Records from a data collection
________________________________________

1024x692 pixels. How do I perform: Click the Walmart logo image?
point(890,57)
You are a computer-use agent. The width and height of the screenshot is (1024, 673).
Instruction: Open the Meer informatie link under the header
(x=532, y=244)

________________________________________

Above are the records; reproduce all of them exactly.

1024x692 pixels. How do I perform: Click the Walmart logo image?
point(890,57)
You are a computer-use agent. The width and height of the screenshot is (1024, 673).
Instruction: Open the Meer informatie link under the header
(x=532, y=244)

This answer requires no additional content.